Segmentectomy (the S6 + S* segment) for lung cancer with incomplete lobulation. (a) High-resolution CT and (b) three-dimensional CT images showing a pulmonary nodule in the right S6 + S* segment. The yellow box indicates the area to be resected. (c) The interlobar lung parenchyma with incomplete lobulation between the right upper and lower lobes (white dotted line) is dissected using the microwave surgical instrument toward the second carina. (d) The S6 + S* segment including the tumor emerges sufficiently from the pulmonary hilum and is subsequently sectioned off between the intersegmental plane (white dotted line) by an ASI. S6, superior segment; S*, subsuperior segment; CT, computed tomography

Discussion

The MSI is very useful in various lung resection cases, especially when an ASI is difficult to use. Fine dissection of the lung parenchyma with the MSI contributes to the smooth progression of surgery in such cases.

An ASI is used for lung parenchyma dissection, including wedge resection, segmentectomy, or lobectomy. Although an ASI has the advantage of preventing air leak when dissecting the lung parenchyma, it is sometimes unavailable or difficult to use in cases wherein tumors are located close to the hilum or when incomplete interlobar fissure separation, complex segmentectomy, or subsegmentectomy is needed, as in the above-mentioned cases. A device that can cut the lung parenchyma sharply without any air leak in such situations would be accepted by thoracic surgeons.

Similar to other energy devices, such as the LigaSure [7], the MSI is capable of sealing and dissecting a vessel with a diameter of ≤ 5 mm. The strong sealing ability of the MSI indicates that it can also be used for dissection of the lung parenchyma. The Acrosurg.® MSI is designed to sharply dissect tissues using a ceramic blade while simultaneously coagulating and sealing the tissue. Although it is sometimes difficult to determine whether the lung parenchyma could be cut after sufficient coagulation, we determine that closure occurs when the water completely evaporates and when the color of the dissection plane changes to khaki. From a pathological point of view, strong thermal denaturation has been observed in the intersegmental plane when this MSI is used in lung segmentectomy [6]. Furthermore, no surgical smoke or mist is generated, and little cavitation is noted in the surrounding tissue because the microwaves heat the tissue through vibrating water molecules alone.
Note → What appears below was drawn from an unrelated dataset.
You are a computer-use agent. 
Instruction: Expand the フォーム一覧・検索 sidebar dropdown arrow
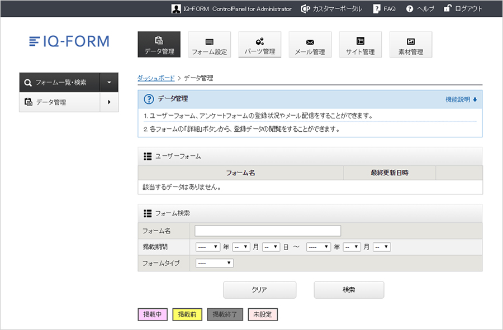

The MSI is a safe and effective technology for use in general thoracic surgery. It was particularly useful in the above-mentioned patients, who required fine dissection of the lung parenchyma during resection of a pulmonary nodule located close to the pulmonary hilum, who had a lung with an incomplete interlobar fissure, or who underwent complex segmentectomy/subsegmentectomy. In the case of extensive parenchyma resection with the MSI, such as a complex segmentectomy, minor air leaks may occur because the area to be actively cut increases, but there is no problem with a combination of polyglycolic acid sheet and fibrin glue patch, as noted in case 2. Even in segmentectomy/subsegmentectomy with an ASI, as noted in case 3, dissection of the lung parenchyma at the hilum allows smooth insertion of an ASI in the correct direction, especially in endoscopic surgery. The MSI is also useful for dissection of lymph nodes, pulmonary vessels, and adhesions and for repair of pulmonary fistulae by coagulation.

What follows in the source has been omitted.